The problem → Scan the data below for the string "Shopping". Show every line where it turns up.

Source material →
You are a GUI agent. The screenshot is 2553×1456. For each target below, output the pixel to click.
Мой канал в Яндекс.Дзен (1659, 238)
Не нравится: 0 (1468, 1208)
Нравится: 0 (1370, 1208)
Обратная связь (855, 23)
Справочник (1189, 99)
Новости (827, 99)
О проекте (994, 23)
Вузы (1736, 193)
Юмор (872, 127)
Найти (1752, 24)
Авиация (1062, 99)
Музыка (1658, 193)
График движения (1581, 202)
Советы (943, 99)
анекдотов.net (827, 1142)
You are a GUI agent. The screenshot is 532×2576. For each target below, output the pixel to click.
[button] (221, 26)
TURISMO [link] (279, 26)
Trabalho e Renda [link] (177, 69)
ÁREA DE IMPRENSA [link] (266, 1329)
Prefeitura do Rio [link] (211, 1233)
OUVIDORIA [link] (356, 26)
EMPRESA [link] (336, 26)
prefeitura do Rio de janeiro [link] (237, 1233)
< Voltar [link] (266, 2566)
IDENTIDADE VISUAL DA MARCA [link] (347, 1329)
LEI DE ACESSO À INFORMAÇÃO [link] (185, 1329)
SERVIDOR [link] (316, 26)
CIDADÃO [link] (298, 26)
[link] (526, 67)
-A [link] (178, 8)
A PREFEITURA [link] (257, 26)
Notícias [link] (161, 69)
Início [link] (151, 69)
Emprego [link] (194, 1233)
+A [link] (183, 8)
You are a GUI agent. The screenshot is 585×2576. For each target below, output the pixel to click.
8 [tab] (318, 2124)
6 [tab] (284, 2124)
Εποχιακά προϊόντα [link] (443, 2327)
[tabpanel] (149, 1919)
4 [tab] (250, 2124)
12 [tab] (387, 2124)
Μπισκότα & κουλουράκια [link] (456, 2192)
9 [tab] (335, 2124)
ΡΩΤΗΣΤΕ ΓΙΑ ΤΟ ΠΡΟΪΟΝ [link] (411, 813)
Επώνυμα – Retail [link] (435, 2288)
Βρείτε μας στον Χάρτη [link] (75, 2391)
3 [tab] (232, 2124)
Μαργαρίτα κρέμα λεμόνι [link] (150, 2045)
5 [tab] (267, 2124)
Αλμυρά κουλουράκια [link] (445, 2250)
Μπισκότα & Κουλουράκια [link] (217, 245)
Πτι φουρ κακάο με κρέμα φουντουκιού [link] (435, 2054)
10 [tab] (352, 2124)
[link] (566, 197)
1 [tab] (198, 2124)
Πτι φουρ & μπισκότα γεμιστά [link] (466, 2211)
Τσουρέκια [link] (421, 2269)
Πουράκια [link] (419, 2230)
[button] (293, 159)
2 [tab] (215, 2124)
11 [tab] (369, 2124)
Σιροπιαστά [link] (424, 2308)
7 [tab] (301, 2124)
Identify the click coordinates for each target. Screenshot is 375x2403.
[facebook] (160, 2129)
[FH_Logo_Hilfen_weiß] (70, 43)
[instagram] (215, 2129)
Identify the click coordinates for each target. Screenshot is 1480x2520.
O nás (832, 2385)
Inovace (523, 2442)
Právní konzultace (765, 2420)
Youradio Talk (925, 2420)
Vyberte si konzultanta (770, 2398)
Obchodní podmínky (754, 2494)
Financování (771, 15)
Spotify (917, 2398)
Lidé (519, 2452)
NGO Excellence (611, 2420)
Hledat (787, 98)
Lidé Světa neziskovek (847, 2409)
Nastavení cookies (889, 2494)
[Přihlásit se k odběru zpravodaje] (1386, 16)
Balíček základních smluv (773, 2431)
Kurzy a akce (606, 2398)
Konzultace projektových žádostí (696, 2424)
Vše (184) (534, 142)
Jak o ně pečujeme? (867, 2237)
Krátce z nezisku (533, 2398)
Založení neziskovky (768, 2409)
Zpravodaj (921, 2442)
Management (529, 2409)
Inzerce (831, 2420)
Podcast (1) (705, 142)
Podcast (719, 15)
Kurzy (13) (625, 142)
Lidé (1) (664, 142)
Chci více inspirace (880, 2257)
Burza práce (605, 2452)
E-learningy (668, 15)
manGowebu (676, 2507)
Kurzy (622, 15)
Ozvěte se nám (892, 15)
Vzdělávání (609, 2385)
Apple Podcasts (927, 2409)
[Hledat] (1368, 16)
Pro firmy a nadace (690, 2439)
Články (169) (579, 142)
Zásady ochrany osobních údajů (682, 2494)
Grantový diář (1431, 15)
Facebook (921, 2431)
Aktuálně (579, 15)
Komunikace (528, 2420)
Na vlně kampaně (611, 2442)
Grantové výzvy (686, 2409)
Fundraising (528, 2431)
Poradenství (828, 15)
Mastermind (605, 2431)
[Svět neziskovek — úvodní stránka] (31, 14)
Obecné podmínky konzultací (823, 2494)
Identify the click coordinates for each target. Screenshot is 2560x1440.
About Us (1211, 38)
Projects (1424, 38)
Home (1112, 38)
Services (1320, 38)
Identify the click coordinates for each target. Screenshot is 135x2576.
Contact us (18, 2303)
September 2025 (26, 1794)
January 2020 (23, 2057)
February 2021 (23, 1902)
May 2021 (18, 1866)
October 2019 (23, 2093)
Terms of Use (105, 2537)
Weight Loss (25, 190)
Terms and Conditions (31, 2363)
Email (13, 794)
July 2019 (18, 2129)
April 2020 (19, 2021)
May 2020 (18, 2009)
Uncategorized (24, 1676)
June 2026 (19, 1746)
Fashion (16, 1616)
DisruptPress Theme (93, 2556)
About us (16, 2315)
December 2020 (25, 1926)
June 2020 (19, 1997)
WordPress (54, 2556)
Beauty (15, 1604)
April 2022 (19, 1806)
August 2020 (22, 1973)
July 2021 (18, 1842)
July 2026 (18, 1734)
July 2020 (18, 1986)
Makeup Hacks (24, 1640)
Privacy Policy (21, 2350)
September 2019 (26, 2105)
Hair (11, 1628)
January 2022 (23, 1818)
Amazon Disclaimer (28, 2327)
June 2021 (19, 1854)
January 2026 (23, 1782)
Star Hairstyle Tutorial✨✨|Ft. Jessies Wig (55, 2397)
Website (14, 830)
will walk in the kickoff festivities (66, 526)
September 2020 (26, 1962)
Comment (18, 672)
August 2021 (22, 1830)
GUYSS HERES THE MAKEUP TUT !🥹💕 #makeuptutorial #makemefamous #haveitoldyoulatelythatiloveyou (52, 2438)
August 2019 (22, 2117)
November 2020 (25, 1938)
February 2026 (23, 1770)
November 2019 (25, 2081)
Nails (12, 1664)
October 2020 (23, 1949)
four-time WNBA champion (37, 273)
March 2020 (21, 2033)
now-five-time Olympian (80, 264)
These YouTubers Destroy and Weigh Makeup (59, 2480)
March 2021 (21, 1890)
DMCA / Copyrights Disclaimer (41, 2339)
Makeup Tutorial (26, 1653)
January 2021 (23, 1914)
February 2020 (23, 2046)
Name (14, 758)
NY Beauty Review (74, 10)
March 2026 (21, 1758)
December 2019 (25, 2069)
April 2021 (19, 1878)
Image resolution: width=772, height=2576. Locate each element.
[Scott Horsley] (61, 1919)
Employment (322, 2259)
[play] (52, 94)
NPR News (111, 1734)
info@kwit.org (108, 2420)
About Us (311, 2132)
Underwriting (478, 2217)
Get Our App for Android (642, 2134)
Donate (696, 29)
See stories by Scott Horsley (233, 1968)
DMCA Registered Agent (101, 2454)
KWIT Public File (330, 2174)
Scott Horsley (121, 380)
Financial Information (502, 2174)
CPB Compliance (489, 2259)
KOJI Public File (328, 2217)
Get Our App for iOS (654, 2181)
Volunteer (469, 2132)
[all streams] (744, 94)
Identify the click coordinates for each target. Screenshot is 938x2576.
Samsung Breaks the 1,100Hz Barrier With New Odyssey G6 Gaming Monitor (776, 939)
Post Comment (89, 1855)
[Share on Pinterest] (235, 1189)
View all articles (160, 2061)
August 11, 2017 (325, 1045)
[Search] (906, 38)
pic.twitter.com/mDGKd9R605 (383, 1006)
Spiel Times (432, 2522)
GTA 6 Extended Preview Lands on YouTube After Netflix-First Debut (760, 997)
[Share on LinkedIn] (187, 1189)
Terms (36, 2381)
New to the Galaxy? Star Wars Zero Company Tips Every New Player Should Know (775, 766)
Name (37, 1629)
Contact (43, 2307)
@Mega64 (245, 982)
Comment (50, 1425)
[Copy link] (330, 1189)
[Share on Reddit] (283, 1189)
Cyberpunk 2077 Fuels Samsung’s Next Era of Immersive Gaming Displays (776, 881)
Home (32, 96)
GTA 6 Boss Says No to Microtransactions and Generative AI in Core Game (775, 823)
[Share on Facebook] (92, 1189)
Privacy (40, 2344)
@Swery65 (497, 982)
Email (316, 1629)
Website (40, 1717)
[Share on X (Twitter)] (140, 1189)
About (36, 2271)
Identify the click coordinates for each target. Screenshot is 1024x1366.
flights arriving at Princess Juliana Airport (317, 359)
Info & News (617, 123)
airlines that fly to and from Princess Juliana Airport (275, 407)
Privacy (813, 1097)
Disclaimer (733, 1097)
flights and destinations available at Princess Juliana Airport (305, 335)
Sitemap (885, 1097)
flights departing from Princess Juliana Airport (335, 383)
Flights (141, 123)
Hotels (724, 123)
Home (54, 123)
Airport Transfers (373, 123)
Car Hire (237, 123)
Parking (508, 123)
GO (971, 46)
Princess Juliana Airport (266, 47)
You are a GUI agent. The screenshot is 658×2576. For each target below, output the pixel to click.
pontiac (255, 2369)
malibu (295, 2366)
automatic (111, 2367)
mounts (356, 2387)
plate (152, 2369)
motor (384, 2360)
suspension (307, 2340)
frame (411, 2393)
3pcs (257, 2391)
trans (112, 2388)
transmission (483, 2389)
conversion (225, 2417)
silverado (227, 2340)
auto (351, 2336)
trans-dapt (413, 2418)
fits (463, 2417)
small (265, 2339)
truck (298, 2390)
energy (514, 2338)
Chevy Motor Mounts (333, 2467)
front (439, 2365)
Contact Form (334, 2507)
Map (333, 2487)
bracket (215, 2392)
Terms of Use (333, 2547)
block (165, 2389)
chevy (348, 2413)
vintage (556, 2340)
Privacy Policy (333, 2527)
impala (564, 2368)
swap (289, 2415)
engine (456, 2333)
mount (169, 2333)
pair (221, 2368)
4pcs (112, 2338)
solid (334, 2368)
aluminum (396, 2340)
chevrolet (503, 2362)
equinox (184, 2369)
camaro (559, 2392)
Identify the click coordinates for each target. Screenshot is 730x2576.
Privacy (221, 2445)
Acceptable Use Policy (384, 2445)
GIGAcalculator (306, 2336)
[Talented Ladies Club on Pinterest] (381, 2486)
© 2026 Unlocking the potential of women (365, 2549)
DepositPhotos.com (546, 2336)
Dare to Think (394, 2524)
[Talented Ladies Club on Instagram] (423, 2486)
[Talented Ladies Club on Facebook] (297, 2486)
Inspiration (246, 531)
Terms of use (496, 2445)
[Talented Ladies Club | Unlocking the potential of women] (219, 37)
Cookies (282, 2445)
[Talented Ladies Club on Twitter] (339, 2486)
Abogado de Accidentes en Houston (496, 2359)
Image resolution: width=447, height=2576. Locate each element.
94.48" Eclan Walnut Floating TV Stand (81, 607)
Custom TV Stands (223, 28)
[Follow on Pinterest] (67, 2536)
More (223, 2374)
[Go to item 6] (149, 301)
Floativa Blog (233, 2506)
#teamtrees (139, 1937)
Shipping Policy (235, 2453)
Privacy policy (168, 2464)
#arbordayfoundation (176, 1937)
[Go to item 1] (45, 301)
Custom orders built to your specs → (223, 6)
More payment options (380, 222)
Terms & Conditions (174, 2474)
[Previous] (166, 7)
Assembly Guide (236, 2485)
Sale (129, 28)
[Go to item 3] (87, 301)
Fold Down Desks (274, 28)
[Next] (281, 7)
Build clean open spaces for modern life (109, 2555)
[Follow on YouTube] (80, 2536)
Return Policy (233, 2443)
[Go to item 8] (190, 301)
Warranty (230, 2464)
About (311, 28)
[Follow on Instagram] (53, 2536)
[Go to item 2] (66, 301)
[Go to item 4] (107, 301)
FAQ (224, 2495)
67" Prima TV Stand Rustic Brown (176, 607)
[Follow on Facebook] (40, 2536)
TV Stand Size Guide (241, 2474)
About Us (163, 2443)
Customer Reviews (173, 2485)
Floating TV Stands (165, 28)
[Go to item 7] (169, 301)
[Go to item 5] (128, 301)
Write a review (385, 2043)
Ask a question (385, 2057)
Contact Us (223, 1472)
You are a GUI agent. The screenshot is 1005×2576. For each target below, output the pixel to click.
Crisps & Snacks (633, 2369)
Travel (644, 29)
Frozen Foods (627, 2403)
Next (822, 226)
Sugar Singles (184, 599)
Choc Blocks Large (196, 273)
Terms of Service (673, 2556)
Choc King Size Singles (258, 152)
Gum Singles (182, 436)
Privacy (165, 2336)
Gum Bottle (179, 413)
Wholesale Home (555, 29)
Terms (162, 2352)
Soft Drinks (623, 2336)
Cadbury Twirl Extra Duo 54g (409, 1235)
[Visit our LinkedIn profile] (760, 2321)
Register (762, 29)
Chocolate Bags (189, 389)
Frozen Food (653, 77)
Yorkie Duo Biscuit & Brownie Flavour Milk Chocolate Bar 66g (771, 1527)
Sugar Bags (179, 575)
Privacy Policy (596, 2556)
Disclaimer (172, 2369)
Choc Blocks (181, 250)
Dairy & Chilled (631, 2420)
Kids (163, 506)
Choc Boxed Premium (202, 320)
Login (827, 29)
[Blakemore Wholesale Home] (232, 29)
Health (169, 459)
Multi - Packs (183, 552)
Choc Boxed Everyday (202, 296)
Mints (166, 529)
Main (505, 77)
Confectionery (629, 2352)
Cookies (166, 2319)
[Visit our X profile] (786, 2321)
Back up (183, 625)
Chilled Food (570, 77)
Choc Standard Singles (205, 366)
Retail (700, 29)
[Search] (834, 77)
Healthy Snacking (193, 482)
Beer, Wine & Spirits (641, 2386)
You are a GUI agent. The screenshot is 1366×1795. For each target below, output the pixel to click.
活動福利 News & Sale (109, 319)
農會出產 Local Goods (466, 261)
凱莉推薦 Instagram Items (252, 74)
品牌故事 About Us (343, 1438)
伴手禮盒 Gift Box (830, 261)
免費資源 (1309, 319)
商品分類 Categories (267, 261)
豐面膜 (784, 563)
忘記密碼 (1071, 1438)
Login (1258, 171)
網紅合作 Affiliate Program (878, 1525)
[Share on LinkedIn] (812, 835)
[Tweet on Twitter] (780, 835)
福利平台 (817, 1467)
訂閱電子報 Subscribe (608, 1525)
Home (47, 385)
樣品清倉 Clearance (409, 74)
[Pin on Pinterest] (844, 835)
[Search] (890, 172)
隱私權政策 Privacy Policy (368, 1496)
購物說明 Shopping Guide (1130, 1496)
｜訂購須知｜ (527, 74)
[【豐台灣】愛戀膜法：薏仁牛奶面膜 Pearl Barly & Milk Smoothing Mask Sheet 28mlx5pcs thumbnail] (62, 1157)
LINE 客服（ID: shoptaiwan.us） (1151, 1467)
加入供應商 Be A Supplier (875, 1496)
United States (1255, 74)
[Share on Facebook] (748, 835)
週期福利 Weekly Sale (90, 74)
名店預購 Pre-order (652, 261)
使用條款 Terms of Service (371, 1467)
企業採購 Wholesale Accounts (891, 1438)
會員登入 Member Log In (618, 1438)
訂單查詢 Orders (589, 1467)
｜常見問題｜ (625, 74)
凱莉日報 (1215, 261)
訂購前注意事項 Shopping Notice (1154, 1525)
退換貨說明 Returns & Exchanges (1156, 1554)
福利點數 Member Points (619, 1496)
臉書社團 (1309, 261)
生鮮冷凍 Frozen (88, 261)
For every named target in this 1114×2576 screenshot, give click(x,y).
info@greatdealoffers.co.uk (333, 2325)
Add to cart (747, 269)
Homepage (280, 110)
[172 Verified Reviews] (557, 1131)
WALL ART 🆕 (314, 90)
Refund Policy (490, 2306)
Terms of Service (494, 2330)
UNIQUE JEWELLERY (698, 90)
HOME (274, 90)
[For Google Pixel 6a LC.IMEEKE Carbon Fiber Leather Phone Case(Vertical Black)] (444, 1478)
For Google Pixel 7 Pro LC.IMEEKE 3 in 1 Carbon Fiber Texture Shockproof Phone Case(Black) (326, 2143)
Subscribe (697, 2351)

Output of the task →
購物說明 Shopping Guide (1130, 1496)
訂購前注意事項 Shopping Notice (1154, 1525)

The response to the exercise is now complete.